__THE REQUEST__: Could you write out the records word for word, starting at the line that contains "You are a GUI" and ending at the end of the records, without any pictures?

__EXERCISE MATERIALS__:

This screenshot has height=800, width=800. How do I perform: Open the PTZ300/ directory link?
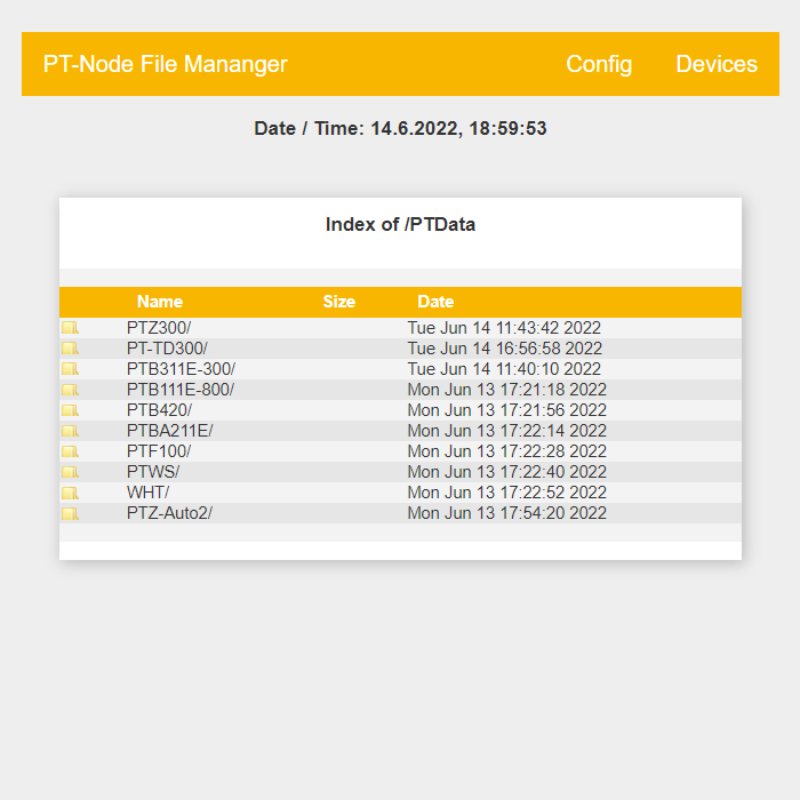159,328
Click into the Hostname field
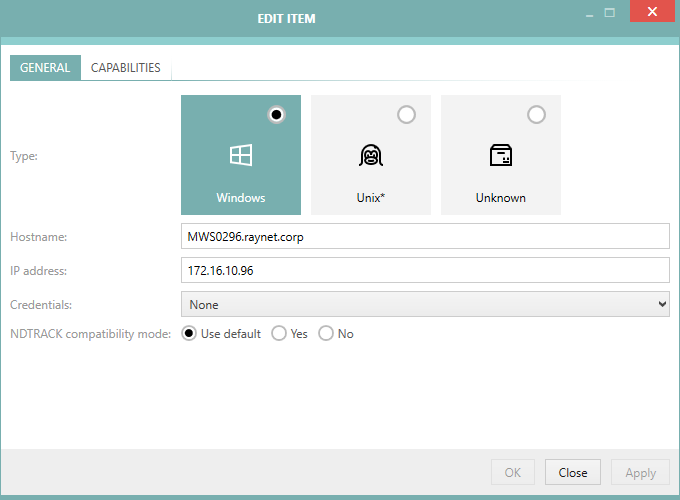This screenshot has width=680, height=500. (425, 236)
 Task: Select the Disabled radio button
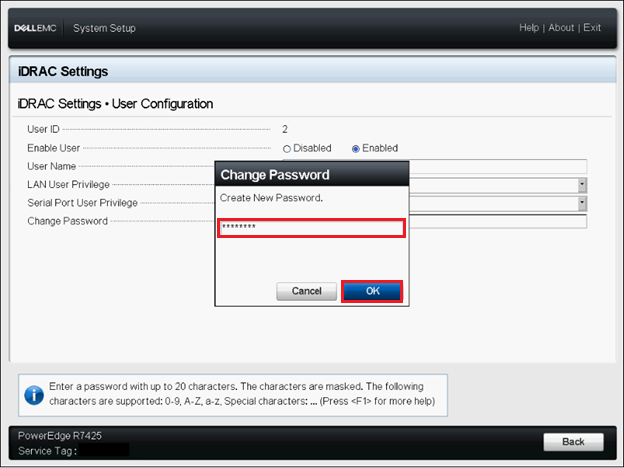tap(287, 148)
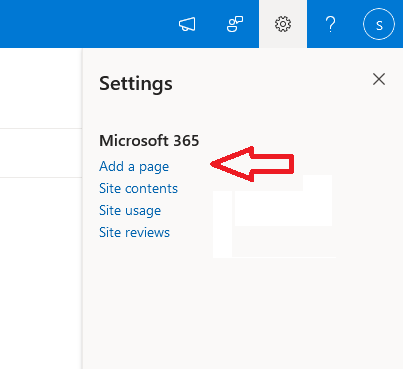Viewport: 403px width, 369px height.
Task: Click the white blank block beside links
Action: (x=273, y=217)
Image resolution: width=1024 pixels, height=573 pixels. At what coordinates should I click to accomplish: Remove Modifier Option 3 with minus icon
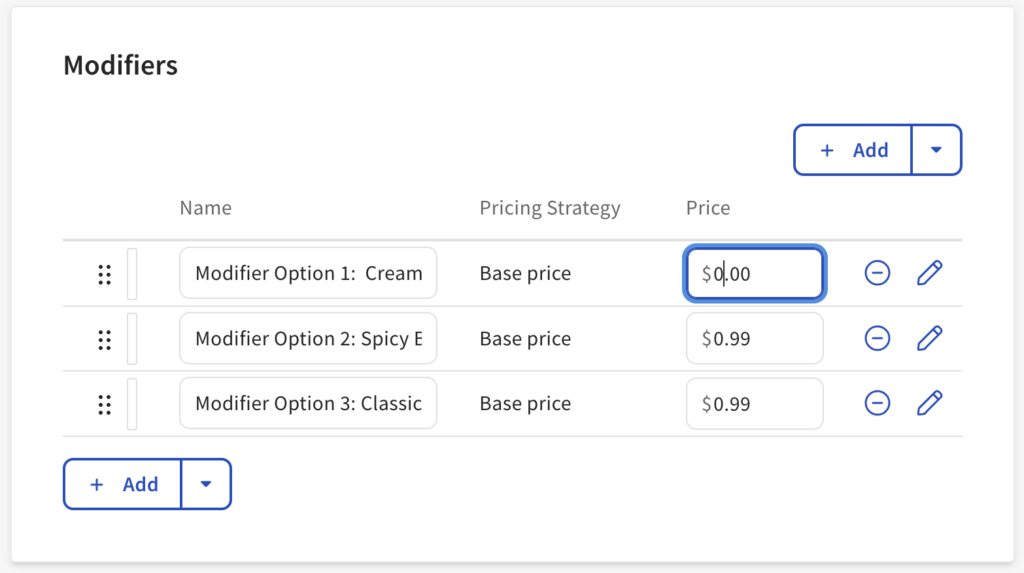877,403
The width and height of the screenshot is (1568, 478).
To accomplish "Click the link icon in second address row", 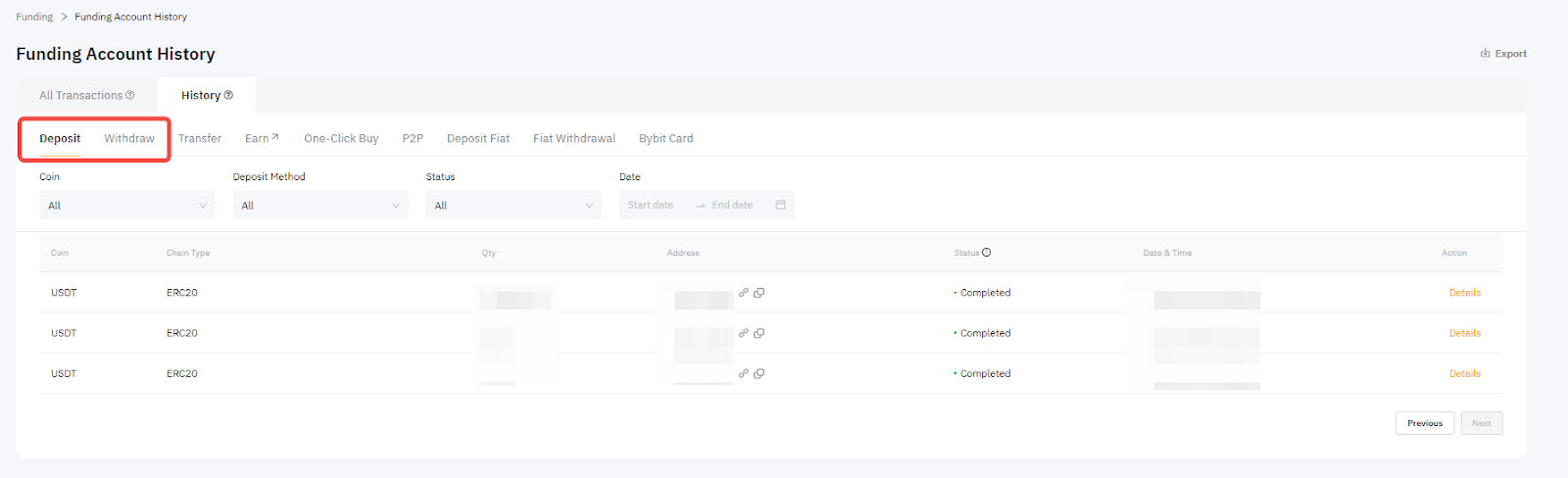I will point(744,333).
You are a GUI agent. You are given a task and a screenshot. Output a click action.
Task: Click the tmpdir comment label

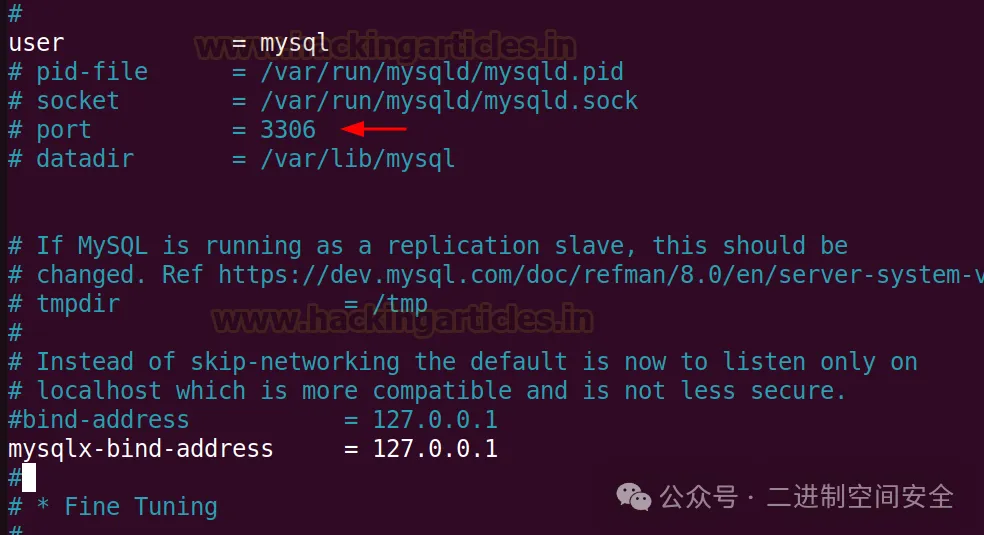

__FINAL RESULT__:
You are a GUI agent. You are given a task and a screenshot. Output a click action.
Task: Click the tmpdir comment label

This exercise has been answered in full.